También puede atrapar a quienes se aproximan críticamente a las
nuevas tecnologías y a sus efectos, como de hecho parece estar
sucediendo con no pocos. Como en los primeros, la perspectiva de
los tecnófobos coloca a la tecnología en el centro de todo,
otorgándole un rol determinante en la vida del ser humano y su
cultura que parece excesivo. Ambas miran hacia la utopía tecnológica,
unos para rechazarla y otros para acelerar su llegada. En ambos
casos la utopía tecnológica termina siendo lo central, desde lo que se
redefine todo el universo humano.
El problema central no se descubre en los planteamientos de las
teorías instrumentales ni en las substantivas, como tampoco lo es el
oscilar entre los polos de los tecnófobos y los tecnófilos. Las dos
parejas de extremos terminan en realidad siendo expresiones de una
misma postura: el tecnocentrismo. La polémica entre unos y otros no
sólo no agota el asunto sino que ni siquiera lo plantea de manera
adecuada. Es más, tiende a cerrar el horizonte a otras posibilidades
de valorar la tecnología con un grave daño a la comprensión del
fenómeno tecnológico y de la sociedad que se está construyendo de
cara al mañana. Una recta aproximación al asunto debe llevar a
rechazar las posiciones inspiradas por esa perspectiva tecnocéntrica
para buscar ubicar a la tecnología en un marco más amplio, en el
mundo de lo humano, y particularmente de los fines del ser humano
según el designio divino. Y ese marco tiene como un elemento central
lo que se ha llamado la dimensión cultural.
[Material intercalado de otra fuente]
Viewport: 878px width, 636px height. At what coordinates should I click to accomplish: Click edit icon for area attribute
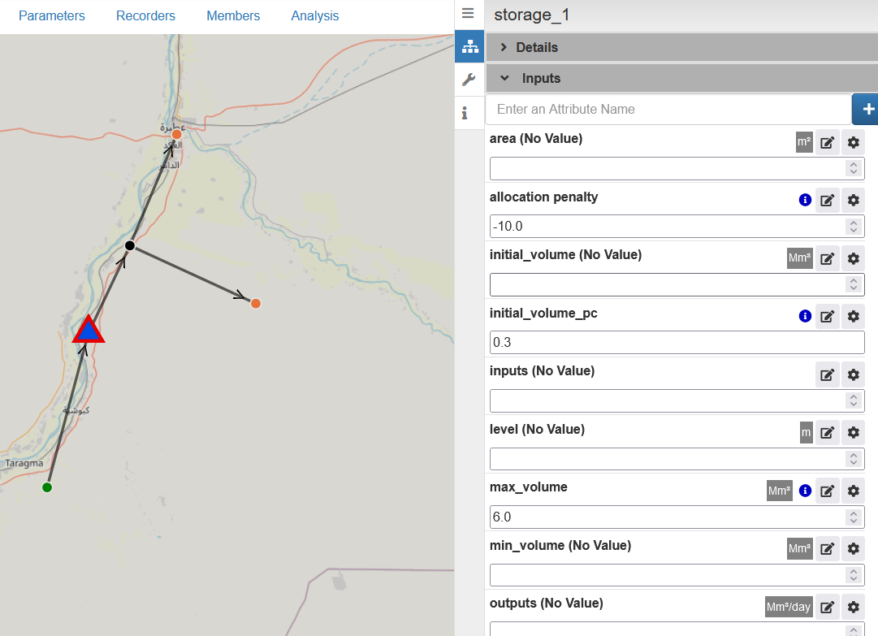coord(827,143)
Pero, dicho esto, se debe añadir que no es fácil evitar el
tecnocentrismo. La idea de que en una sociedad global la tecnología
--en cualquiera de sus expresiones o productos-- se convierte en
indispensable para que sigan vivas las instituciones, las compañías,
los mercados, las escuelas y, por cierto, los hogares, convierte a la
tecnología en fuente de nuevos y hechiceros mitos, y, en algunos, de
nuevas idolatrías. El escritor de ciencia ficción Arthur Clarke planteó
que cuanto más sofisticado y complejo es el desarrollo tecnológico
más difícil se hace distinguirlo de la magia. Sin embargo, la tecnología
no debería ser vista como un nuevo mito, ciertamente no ha de
considerarse como un tipo de "nuevo dios", y por supuesto no es
ningún tipo de magia. La tecnología es un producto de la inteligencia
humana y como tal debe ser valorada con realismo y amplitud para
ser puesta al servicio del ser humano y de su desarrollo integral
según el Plan de Dios. Y en esto no caben ninguno de los dos
extremos --ni el de los tecnófilos ni el de los tecnófobos--, pues ambos
terminan desenfocando gravemente el asunto. Cabe el realismo de la
verdad a partir del cual se puede distinguir lo bueno de lo malo según
un horizonte axiológico mayor que el del mero panorama de la
posibilidad y de la eficacia tecnológica.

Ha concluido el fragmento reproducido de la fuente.